If W and Nazareth’s interview committee did even a halfway decent job of interviewing, both sides already know where they stand on the teach-vs-research divide. The committee should have made it pretty clear, e.g., whether Nazareth’s tenure policy really means “we emphasize teaching above all” or “we emphasize teaching, but you won’t get tenure without a book under your belt.” They should also have elicited from her how she feels about teaching.

Either BOTH sides were tone-deaf in the previous interviews, or there’s something else going on here. Maybe it’s committee politics, or institutional politics, or something W has left out of the story. Maybe it’s something else.
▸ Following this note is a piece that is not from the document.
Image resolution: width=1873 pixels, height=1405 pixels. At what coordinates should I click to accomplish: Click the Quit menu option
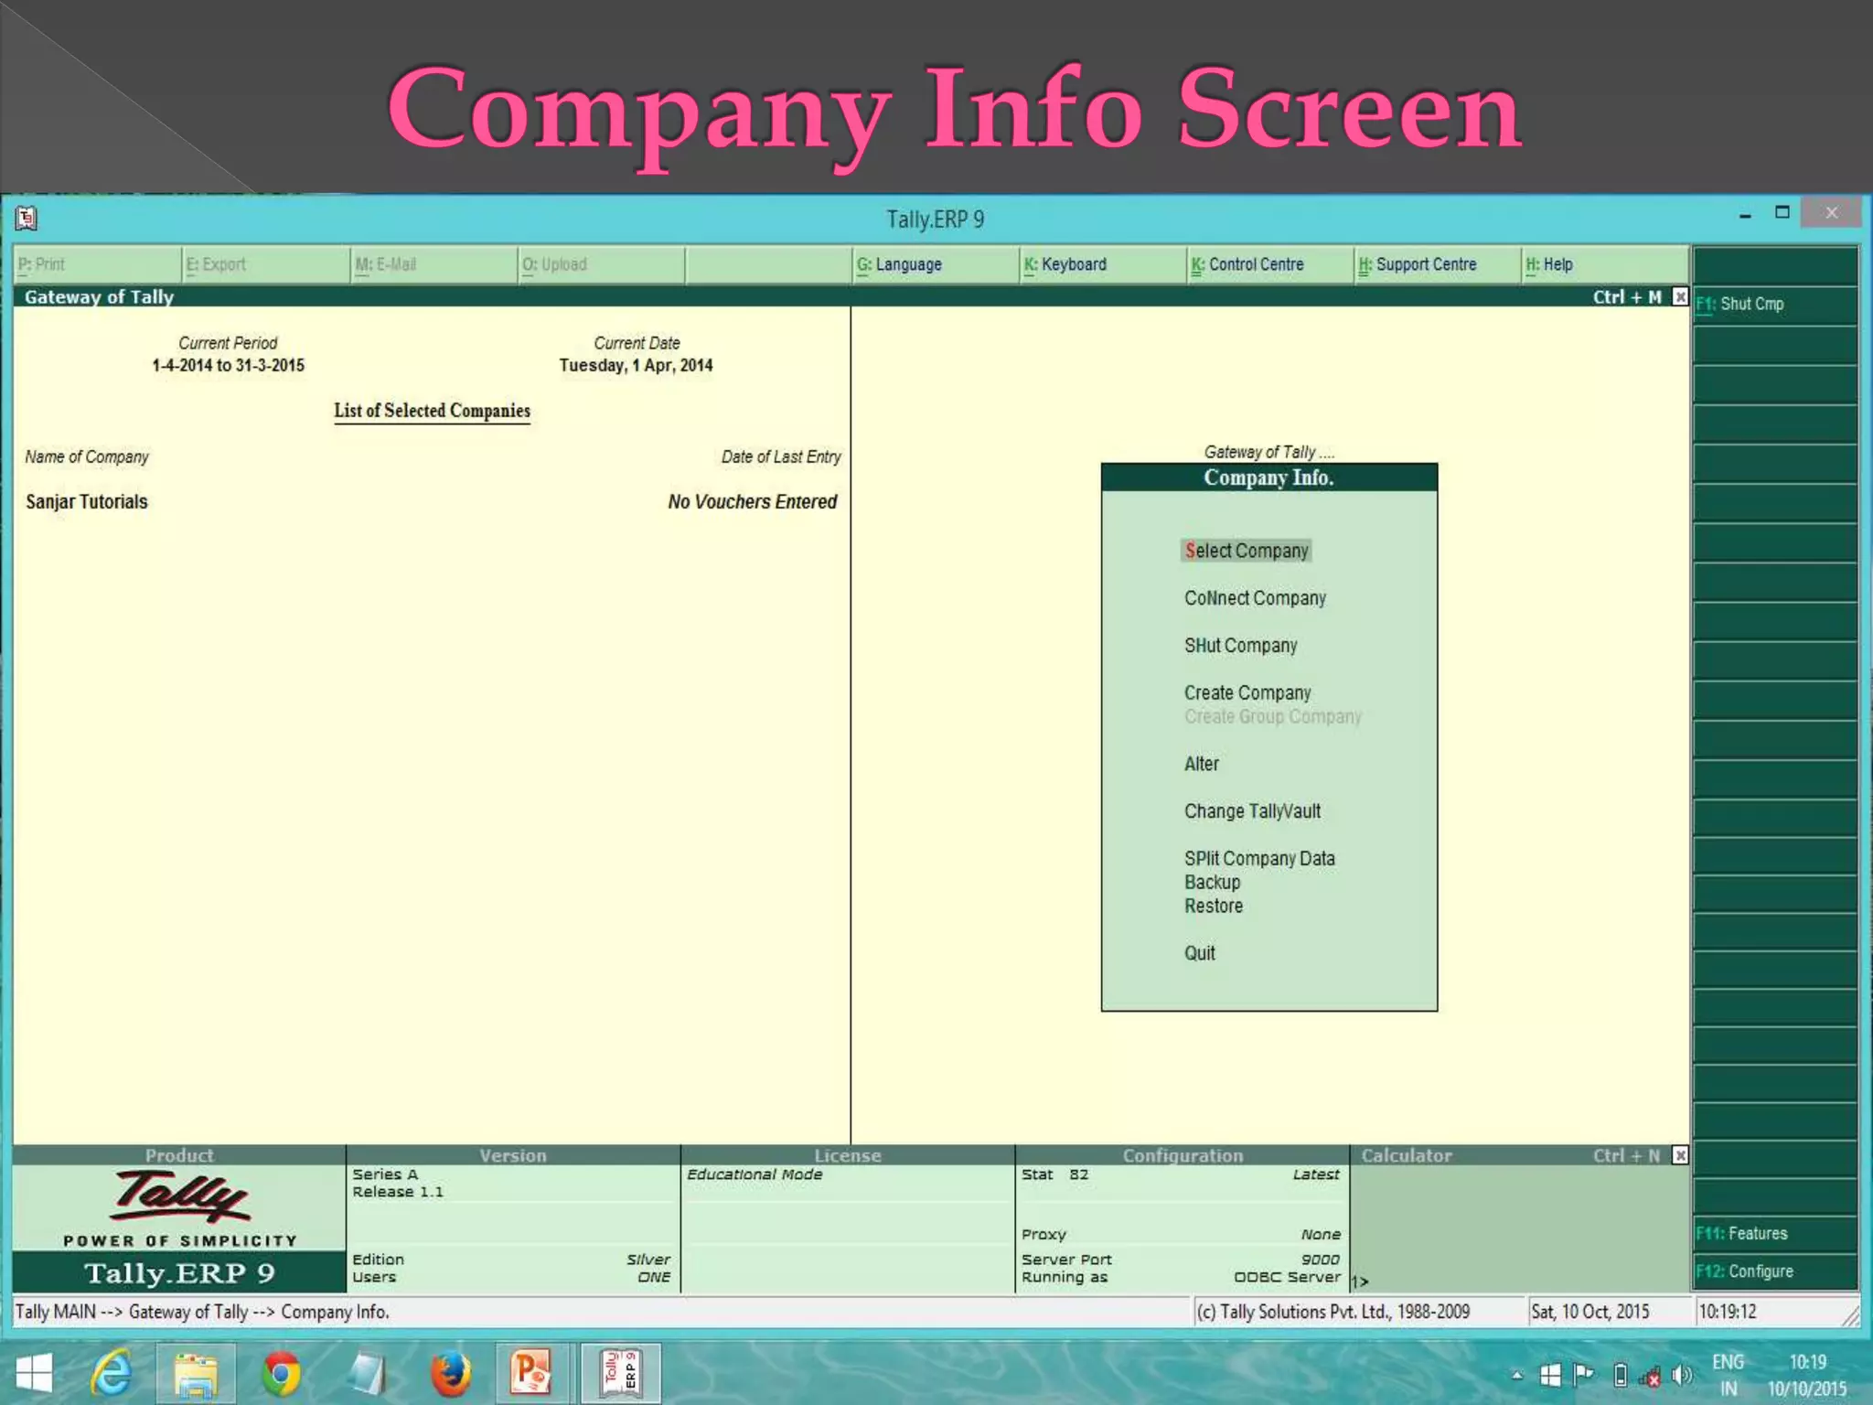click(1200, 953)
I don’t read her initial email as a list of demands. She seems to be setting forth a wish list, and making it pretty clear that it IS a wish list and she doesn’t expect to get everything. I would have expected their response to be something like, “okay, here’s what we are willing to negotiate and here’s what we won’t” or maybe, “sorry, this is our best offer.”
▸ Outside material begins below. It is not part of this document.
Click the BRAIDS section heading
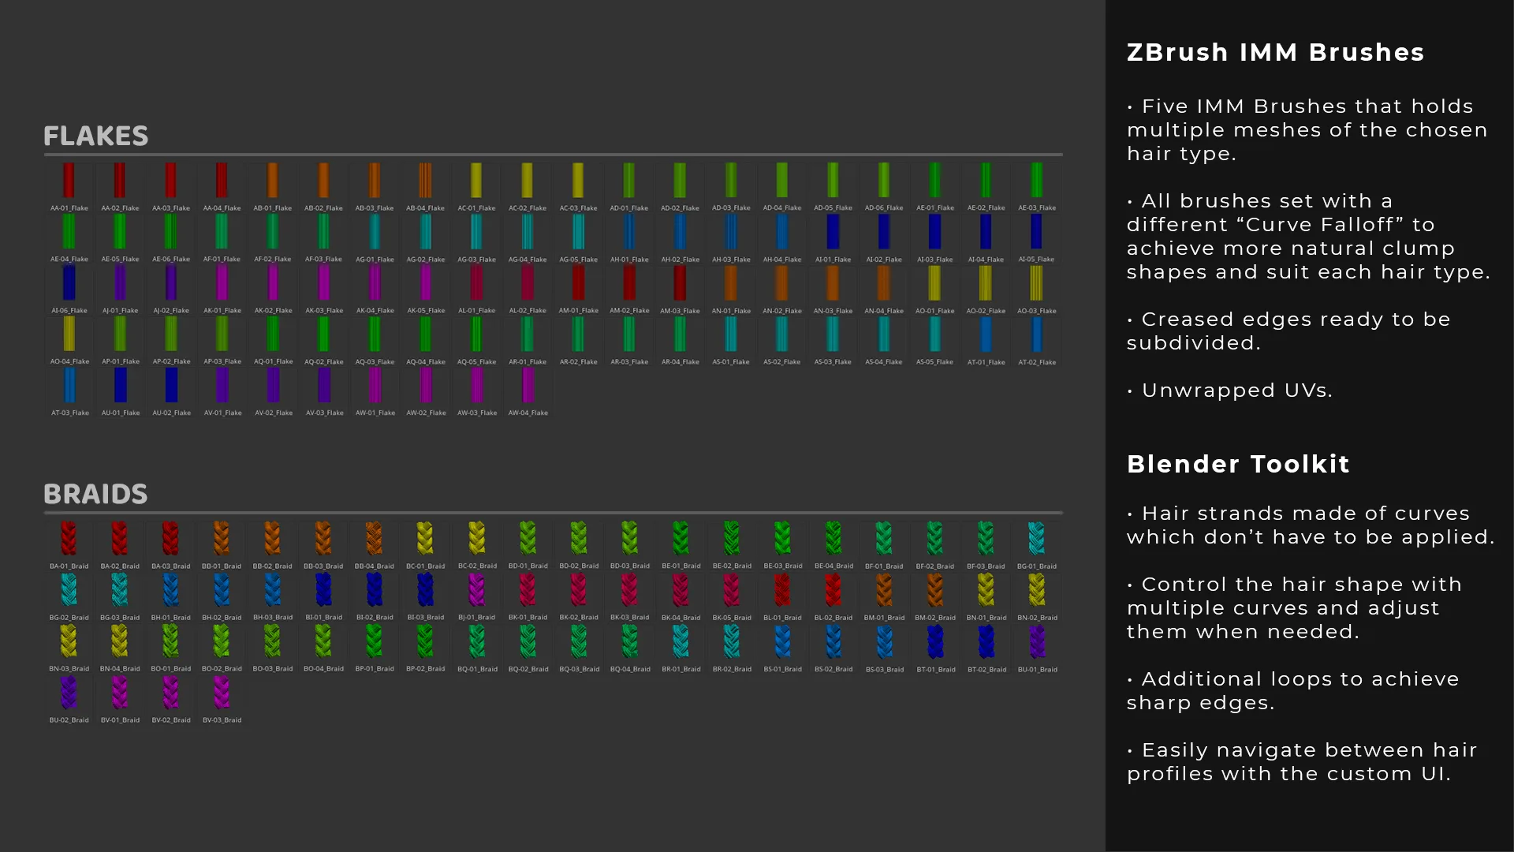This screenshot has height=852, width=1514. point(95,494)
Their response, however, seems to have the subtext of “how DARE you presume to differ from us.” It’s not just a matter that Nazareth is in the driver’s seat and has all the leverage; they come across as wanting to make sure their correspondents know Nazareth has all the leverage.

Unequal power is pretty common in negotiations, and indeed in relationships in general. However, even as a prospective student, let alone professor, this gives me pause to consider how Nazareth exerts their power in relationships.

re. flippancy:

Opening line:

Maybe the word is “unacceptably coy”?

Gee, it sure would make my decision to take a once-in-a-lifetime offer easier if you’d just give me time off, time-off, reduced workload, more money, and I’ll have to finish my more important stuff before I can work you into my schedule.

I have no trouble believing that email was passed around - and quite possibly framed to remind the search committee “Don’t EVER let another one like this slip in”.

That’s the line that went from confidence to hubris for me. It just reeked with “I’m too good for you, but if you ask reaaaaly nicely maybe I’ll find it possible to waste my time with you peasants.”

I know she wasn’t trying to do that, but even just a simple rewording to something like “if at all possible, I’d like you to consider some of the following proposals” would have made it sound a lot more like negotiating and not like a Queen asking some random count what they’ll do for her if she sends the royal guard to defend his fief.